Written task 1:
Answer these from the passage about Mark:
(a) What had the writer been romanced with before?
(b) How old does the writer picture Mark being?
(c) In what month did the internship end?
Written task 2: Return the passage about Mark word for word, from "We fell into" up to and including "and probing questions.".
Written task 3: List every reaction the passage about Mark says the press corps gave to the couple's relationship.

He seemed awfully thirsty, going for frequent trips to a water fountain just outside my office door. And every time he joined me for after-work drinks he asked lots of questions about myself, curious about my life in Texas and my family.
Finally, one night in mid-March a late night poker party led us back to his apartment and we kissed. I’m a bit ashamed that my first thought was: “Wow, he kisses just like a younger guy would.” I had imagined that he might kiss differently, but was pleasantly surprised to discover some things only get better with age.
We fell into an all-consuming infatuation. I slept at his apartment frequently and he took me on actual dates at nice restaurants. This blew the mind of a 21-year-old who had been romanced before with video games and potato chips.
When the gossipy press corps learned of our relationship, Mark got all the high-fives and fist-pumps, while I got curious glances and probing questions.
For the most part, our age difference didn’t matter. The conversations flowed easily and we had our passion for journalism in common.
But I’d be lying if I said I didn’t question our relationship at times. I fretted over the long-term consequences. I pictured myself at 60, a working woman with plenty of energy, and Mark as a crippled old man of 78 with one foot in the nursing home.
When my internship ended in May, Mark helped me drive back to Texas. We vowed to try a long-distance relationship after exchanging “I love yous.”

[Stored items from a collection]

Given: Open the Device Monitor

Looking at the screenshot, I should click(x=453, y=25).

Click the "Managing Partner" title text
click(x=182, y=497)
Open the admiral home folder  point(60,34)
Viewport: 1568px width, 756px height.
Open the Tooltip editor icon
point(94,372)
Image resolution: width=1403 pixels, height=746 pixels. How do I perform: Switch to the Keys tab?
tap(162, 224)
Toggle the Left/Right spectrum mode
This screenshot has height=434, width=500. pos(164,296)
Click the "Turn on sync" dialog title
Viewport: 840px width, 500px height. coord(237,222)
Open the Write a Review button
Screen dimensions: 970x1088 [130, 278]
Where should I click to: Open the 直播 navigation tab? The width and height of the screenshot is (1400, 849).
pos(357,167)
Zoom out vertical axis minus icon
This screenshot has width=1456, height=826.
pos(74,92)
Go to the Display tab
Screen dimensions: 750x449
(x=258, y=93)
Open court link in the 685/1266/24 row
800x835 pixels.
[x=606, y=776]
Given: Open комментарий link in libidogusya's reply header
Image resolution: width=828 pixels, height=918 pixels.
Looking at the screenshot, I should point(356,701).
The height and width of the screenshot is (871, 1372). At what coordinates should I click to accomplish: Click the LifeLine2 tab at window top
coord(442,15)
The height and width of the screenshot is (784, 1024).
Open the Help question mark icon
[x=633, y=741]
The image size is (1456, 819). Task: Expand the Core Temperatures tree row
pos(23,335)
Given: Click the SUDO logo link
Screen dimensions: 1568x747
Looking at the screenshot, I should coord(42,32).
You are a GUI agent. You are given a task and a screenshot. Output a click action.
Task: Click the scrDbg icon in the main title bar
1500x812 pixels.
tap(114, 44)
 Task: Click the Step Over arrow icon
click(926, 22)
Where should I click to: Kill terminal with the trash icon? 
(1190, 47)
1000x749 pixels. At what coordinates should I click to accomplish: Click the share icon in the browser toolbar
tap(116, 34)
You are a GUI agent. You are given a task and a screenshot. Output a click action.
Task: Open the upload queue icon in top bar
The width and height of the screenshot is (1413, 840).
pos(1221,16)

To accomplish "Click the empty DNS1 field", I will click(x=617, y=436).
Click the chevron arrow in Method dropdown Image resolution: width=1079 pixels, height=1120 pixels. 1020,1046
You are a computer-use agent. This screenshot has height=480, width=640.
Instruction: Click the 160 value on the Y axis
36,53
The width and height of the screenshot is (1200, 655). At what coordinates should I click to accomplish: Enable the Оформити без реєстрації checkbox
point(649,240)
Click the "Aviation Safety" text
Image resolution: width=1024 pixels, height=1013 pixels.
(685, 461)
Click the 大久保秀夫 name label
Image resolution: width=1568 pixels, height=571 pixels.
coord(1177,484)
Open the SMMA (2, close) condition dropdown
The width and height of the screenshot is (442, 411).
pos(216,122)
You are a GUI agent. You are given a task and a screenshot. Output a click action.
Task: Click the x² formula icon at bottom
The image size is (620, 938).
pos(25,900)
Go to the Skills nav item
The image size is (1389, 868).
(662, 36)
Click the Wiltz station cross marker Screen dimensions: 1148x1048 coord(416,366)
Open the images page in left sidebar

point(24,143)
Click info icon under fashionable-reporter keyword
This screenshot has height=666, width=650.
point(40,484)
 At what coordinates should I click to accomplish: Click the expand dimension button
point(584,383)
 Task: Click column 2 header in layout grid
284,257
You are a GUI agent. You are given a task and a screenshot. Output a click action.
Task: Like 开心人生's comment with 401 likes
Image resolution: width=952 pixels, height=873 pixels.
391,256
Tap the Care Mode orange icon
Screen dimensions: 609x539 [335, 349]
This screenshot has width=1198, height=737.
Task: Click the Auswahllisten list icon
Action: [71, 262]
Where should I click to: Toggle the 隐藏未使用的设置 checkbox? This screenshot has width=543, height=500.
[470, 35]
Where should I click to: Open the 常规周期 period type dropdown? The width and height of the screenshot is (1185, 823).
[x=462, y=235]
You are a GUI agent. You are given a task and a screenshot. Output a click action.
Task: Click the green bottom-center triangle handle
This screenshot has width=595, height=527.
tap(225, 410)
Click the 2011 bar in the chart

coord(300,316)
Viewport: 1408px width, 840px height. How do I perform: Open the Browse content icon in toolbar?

Worked solution 1:
(a) Video games and potato chips
(b) 78
(c) May

Worked solution 2:
We fell into an all-consuming infatuation. I slept at his apartment frequently and he took me on actual dates at nice restaurants. This blew the mind of a 21-year-old who had been romanced before with video games and potato chips.
When the gossipy press corps learned of our relationship, Mark got all the high-fives and fist-pumps, while I got curious glances and probing questions.

Worked solution 3:
- High-fives
- Fist-pumps
- Curious glances
- Probing questions